Implementation:Datajuicer Data juicer TokenNumFilter
| Knowledge Sources | |
|---|---|
| Domains | Data_Quality, Filtering |
| Last Updated | 2026-02-14 16:00 GMT |
Overview
Concrete tool for filtering data samples based on token count provided by Data-Juicer.
Description
TokenNumFilter is a filter operator that keeps samples whose token count (as produced by a HuggingFace tokenizer) falls within a specified range. It extends Filter and uses the two-phase compute_stats/process pattern. It uses a HuggingFace tokenizer (default: EleutherAI/pythia-6.9b-deduped) to tokenize the text via get_words_from_document, counts the resulting tokens, and caches the count under num_token. More precise than character-length filtering since token counts directly correspond to model input sizes. Essential for ensuring training samples fit within context window limits.
Usage
Import when filtering based on token count. Configure in YAML or Python.
Code Reference
Source Location
- Repository: Datajuicer_Data_juicer
- File: data_juicer/ops/filter/token_num_filter.py
Signature
@OPERATORS.register_module("token_num_filter")

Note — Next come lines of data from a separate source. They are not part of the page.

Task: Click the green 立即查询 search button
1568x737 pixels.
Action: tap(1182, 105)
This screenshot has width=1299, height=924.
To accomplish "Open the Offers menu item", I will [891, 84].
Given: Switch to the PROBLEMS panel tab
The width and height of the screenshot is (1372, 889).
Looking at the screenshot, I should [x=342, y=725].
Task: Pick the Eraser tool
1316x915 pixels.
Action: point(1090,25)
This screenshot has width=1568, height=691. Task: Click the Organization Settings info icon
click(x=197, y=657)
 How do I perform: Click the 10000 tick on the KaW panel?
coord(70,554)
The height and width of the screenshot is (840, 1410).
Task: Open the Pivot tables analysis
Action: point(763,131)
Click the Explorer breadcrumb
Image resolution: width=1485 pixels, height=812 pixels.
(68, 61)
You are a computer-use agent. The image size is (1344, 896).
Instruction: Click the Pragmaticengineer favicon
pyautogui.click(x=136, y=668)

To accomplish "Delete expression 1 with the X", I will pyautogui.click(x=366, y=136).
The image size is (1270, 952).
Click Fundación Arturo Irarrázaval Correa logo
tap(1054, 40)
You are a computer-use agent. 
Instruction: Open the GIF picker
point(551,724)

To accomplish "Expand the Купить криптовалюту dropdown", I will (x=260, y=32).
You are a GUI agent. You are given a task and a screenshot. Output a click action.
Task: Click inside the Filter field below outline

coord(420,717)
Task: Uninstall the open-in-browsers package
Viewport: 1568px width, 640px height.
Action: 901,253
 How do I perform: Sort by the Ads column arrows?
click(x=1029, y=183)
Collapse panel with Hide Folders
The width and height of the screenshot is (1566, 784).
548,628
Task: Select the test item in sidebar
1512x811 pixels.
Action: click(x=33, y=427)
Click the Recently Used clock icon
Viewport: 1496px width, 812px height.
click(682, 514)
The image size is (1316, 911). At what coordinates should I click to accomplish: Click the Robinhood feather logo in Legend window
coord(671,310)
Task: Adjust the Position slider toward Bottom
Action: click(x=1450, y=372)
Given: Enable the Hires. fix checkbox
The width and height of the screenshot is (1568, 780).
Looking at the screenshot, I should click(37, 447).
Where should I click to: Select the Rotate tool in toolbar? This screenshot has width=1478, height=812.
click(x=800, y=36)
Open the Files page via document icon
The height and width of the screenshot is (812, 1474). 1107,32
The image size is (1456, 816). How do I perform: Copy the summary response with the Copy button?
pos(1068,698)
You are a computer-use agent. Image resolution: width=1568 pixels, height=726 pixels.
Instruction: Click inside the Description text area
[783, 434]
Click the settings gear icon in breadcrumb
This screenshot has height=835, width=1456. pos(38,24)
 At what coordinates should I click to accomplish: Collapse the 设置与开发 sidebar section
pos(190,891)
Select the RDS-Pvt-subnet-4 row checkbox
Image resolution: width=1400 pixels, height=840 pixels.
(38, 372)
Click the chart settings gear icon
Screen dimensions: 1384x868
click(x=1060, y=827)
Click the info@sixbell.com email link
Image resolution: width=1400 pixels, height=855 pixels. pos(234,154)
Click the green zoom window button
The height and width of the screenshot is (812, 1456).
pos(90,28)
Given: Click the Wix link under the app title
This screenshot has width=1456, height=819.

class TokenNumFilter(Filter):
def __init__(self, hf_tokenizer: str = "EleutherAI/pythia-6.9b-deduped", min_num: int = 10, max_num: int = sys.maxsize, *args, **kwargs):
Import
from data_juicer.ops.filter.token_num_filter import TokenNumFilter
I/O Contract
Inputs
| Name | Type | Required | Description |
|---|---|---|---|
| hf_tokenizer | str | No | HuggingFace tokenizer name (default: "EleutherAI/pythia-6.9b-deduped") |
| min_num | int | No | Minimum token count to keep samples (default: 10) |
| max_num | int | No | Maximum token count to keep samples (default: sys.maxsize) |
Outputs
| Name | Type | Description |
|---|---|---|
| samples | Dict | Filtered samples with num_token stat computed |
Usage Examples
YAML Configuration
process:
- token_num_filter:
hf_tokenizer: "EleutherAI/pythia-6.9b-deduped"
min_num: 10
max_num: 8192
Python API
from data_juicer.ops.filter.token_num_filter import TokenNumFilter
op = TokenNumFilter(min_num=10, max_num=8192)